— Texte fourni —
%%

Evolution du nombre de bénéficiaires de l'AME

 

2000

2001

2002

2003

Nombre de bénéficiaires

73.300

125.400

153.600

170.000

Evolution en %

-

+ 71,8

+ 22,5

+ 10,7

La montée en charge de ce dispositif n'a, à l'évidence, pas été anticipée et le retard pris par les caisses d'assurance maladie pour liquider les dossiers 4 ( * ) a eu pour conséquence de masquer un temps l'importance des besoins financiers liés à l'AME. En conséquence, on constate une sous-dotation chronique de ce chapitre par rapport aux dépenses réelles. Au total, la dette de l'État à l'égard de la CNAM s'élevait à 311 millions d'euros au 31 décembre 2002.

Comparaison entre les dotations initiales et les dépenses réelles relatives à l'AME

(en millions d'euros)

 

2000

2001

2002

Dotation en loi de finances initiale

74,5

53,4

61

Dépenses réelles

25

145

330

Différentiel

49,5

- 91,6

- 269

Un effort important d'apurement des comptes a toutefois été engagé en 2002 : la loi de finances rectificative du 6 août 2002 a ainsi ouvert 445 millions d'euros de crédits supplémentaires au chapitre 46-82-10 concernant l'aide médicale de l'État. Cette dotation exceptionnelle a permis à l'État de rembourser la totalité des dettes constatées jusqu'en 2002, soit :

- 134 millions d'euros au titre de dettes - à l'égard des départements, des établissements de santé et des URSSAF - antérieures à la création de l'AME qui concernaient les dépenses de l'ancienne aide médicale ;

- 125 millions d'euros au titre des exercices 2000 et 2001 ;

- 186 millions d'euros au titre de l'exercice 2002.

b) Une réforme de plus grande ampleur de l'AME apparaît nécessaire

Le projet de loi de finances pour 2003 avait prévu une dotation de 233 millions d'euros au titre de l'AME. Mais la dépense prévisionnelle pour 2003 est d'ores et déjà bien supérieure à cette dotation inscrite en loi de finances initiale, les estimations faisant état de besoins situés entre 590 et 742 millions d'euros.

%%

— Lignes présentées —
%%

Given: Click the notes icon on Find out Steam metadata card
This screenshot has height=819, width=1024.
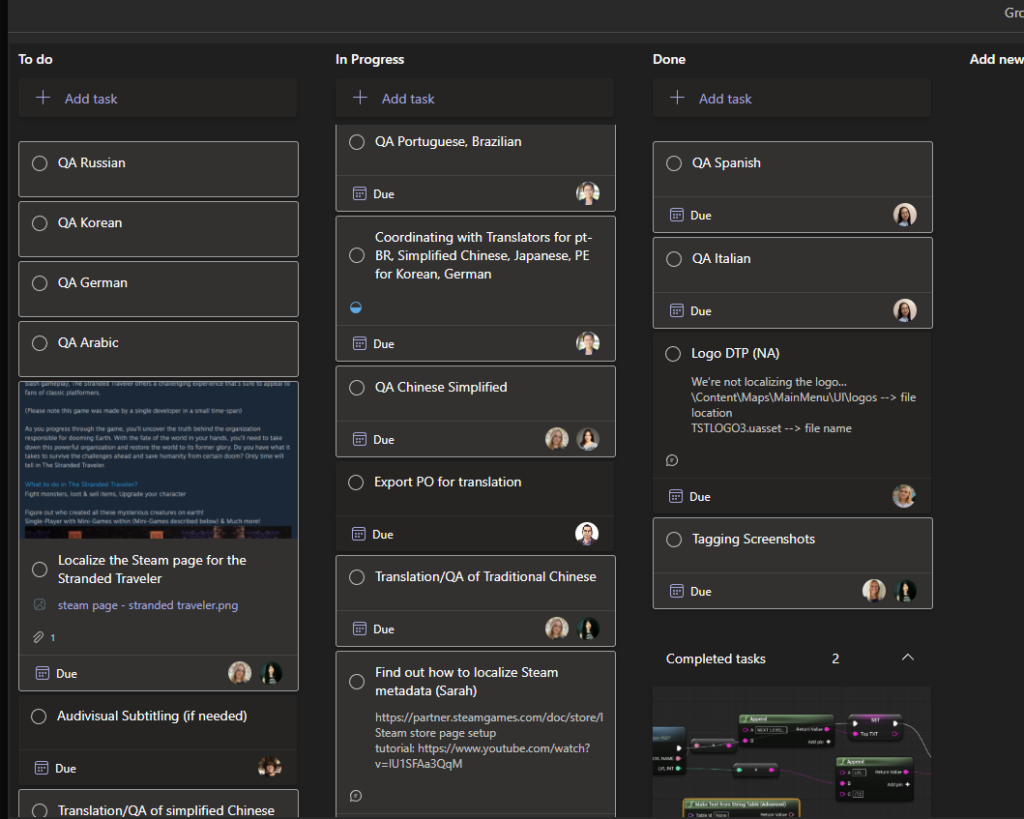Looking at the screenshot, I should pos(356,796).
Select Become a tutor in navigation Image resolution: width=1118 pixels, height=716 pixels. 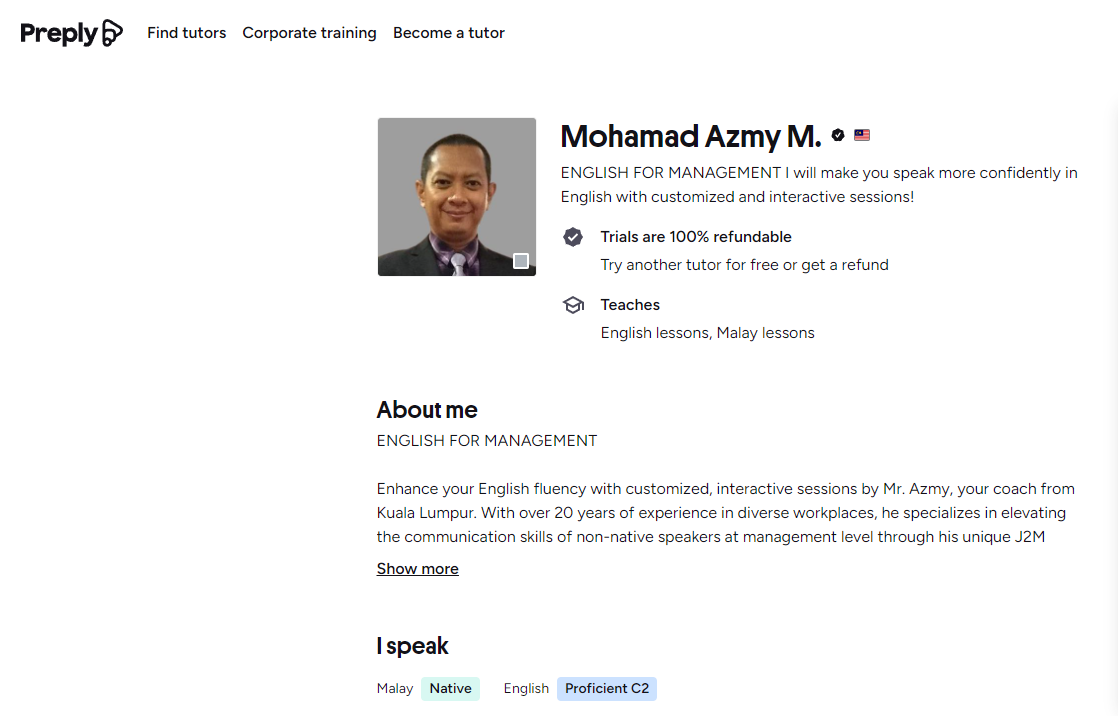[x=449, y=33]
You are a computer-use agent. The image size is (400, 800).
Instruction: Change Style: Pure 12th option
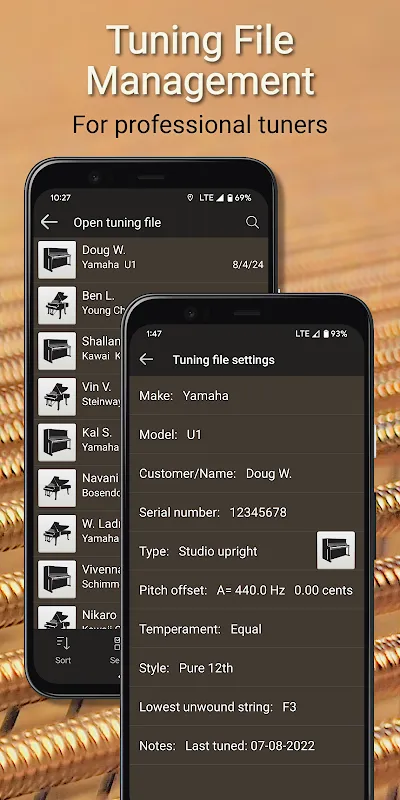(x=246, y=668)
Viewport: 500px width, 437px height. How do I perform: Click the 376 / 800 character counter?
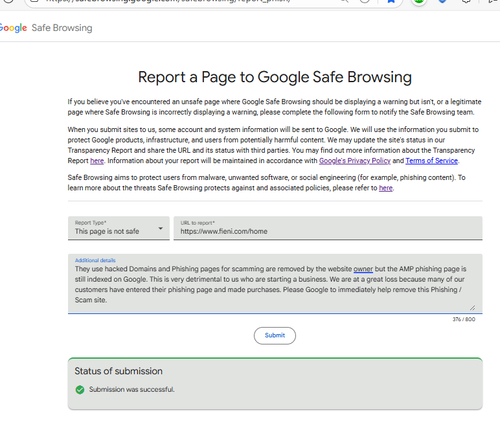pos(464,319)
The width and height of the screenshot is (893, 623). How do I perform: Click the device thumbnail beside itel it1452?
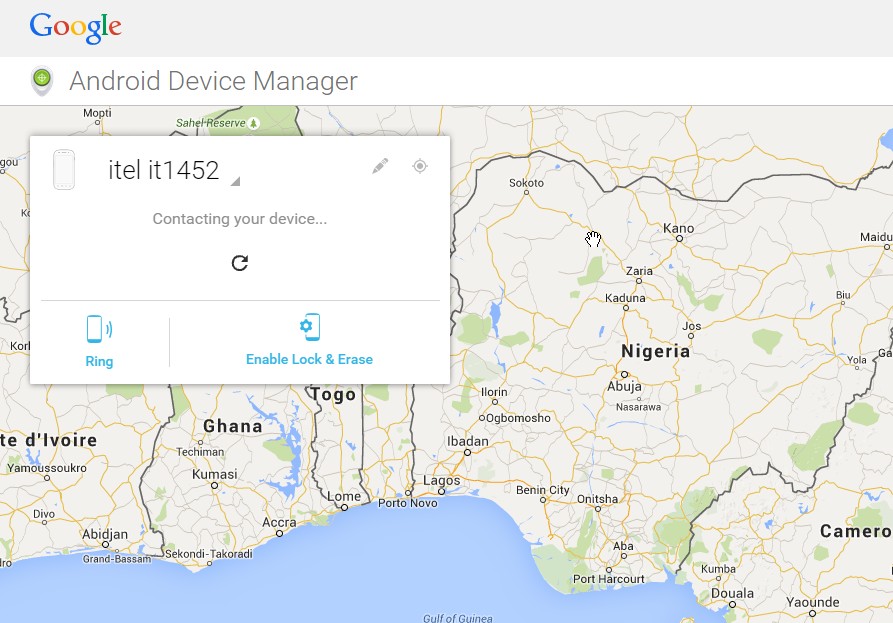click(x=64, y=169)
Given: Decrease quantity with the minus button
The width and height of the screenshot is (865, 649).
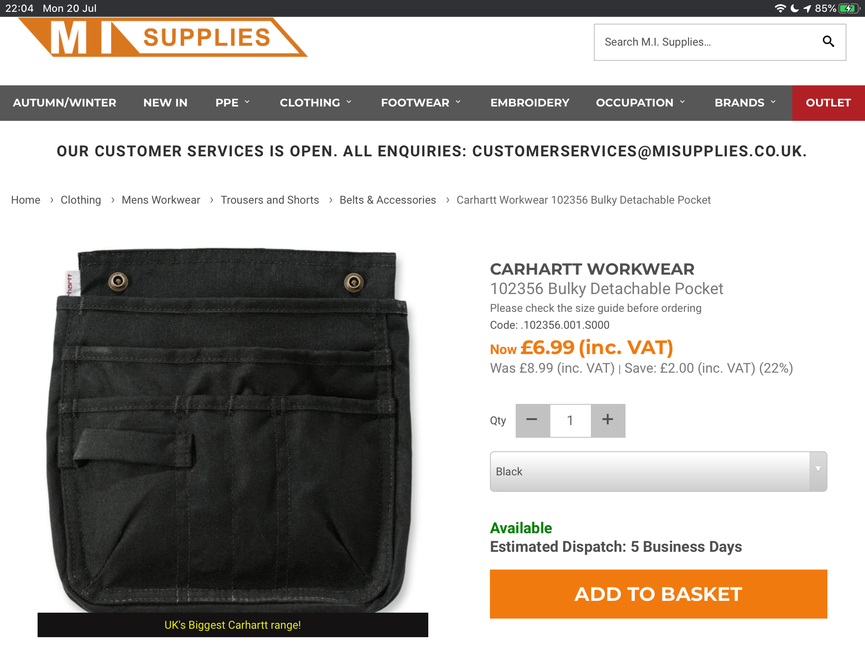Looking at the screenshot, I should pyautogui.click(x=532, y=421).
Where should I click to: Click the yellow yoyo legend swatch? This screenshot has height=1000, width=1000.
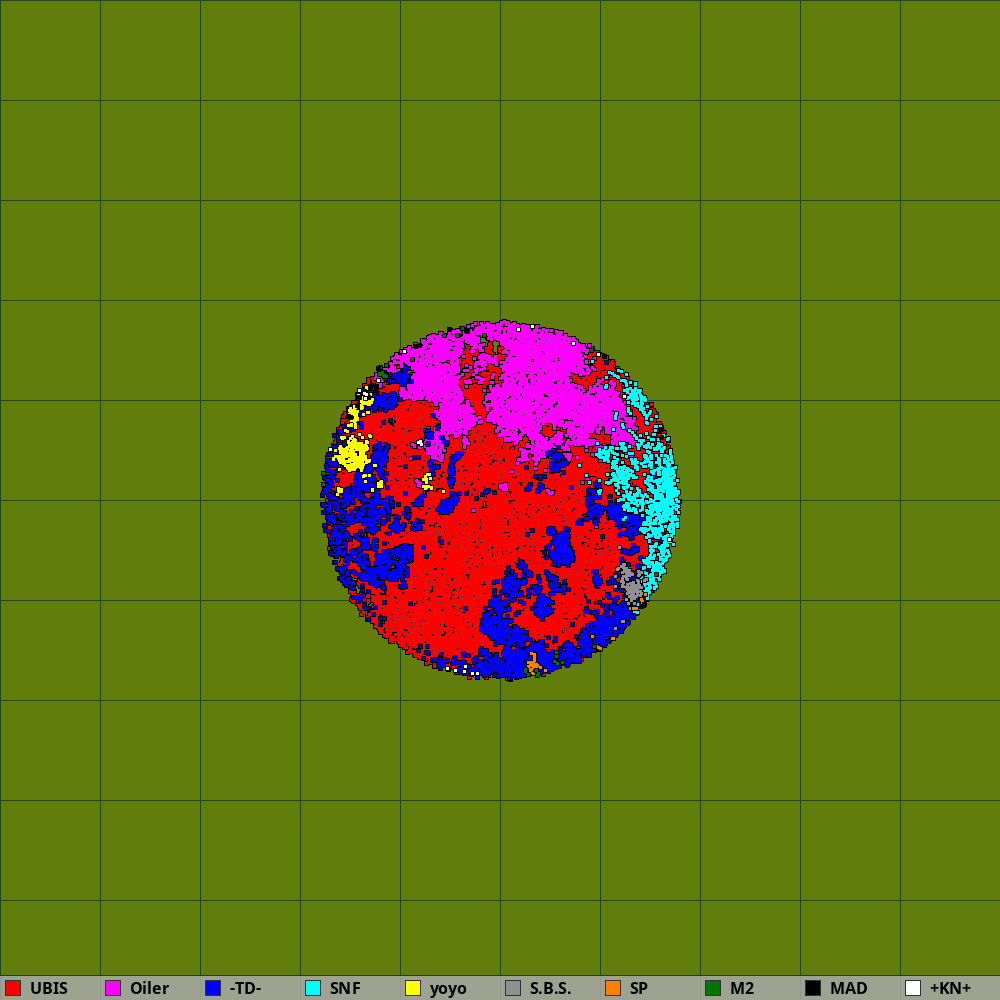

%%

— Consigne 1 —
Réécrivez sous forme de liste le paragraphe du texte fourni qui commence par « La montée en charge de ce dispositif » en conservant ses faits principaux.
— Consigne 2 —
Prolongez le texte fourni sur l'aide médicale de l'État à partir de sa dernière phrase.

— Résultat attendu 1 —
- La montée en charge de l'AME n'a pas été anticipée.
- Le retard des caisses d'assurance maladie dans la liquidation des dossiers a masqué un temps l'importance des besoins financiers liés à l'AME.
- Il en résulte une sous-dotation chronique de ce chapitre par rapport aux dépenses réelles.
- La dette de l'État envers la CNAM s'élevait au total à 311 millions d'euros au 31 décembre 2002.

— Résultat attendu 2 —
C'est la raison pour laquelle le Gouvernement envisage une réforme de l'AME selon quatre axes :

- un meilleur contrôle de l'ouverture des droits : il s'agit notamment de limiter le recours, devenu trop souvent systématique, aux déclarations sur l'honneur concernant l'identité et les conditions du séjour en France des demandeurs ;

- l'introduction d'un ticket modérateur : cette mesure avait été décidée par la loi de finances rectificative du 30 décembre 2002 mais sa mise en oeuvre avait été suspendue, afin d'en évaluer l'impact en termes d'accès aux soins. Les concertations menées depuis décembre dernier ont conduit à plafonner ce ticket modérateur et à en exonérer les personnes présentant les pathologies les plus lourdes ;

- la limitation des remboursements aux soins médicalement indispensables ;

- la possibilité, pour les bénéficiaires de l'AME, d'accéder à la médecine de ville : cette simplification pour les usagers devrait également permettre de désengorger les services d'urgence des hôpitaux qui pourraient alors se concentrer sur les pathologies lourdes.

Votre rapporteur approuve cette démarche mais il doute que ces mesures soient suffisantes pour contenir totalement les dépenses d'AME , ainsi que le prévoit le présent projet de budget qui inscrit, au titre de ce dispositif, une dotation de 233 millions d'euros, soit une reconduction de la dotation ouverte en 2003.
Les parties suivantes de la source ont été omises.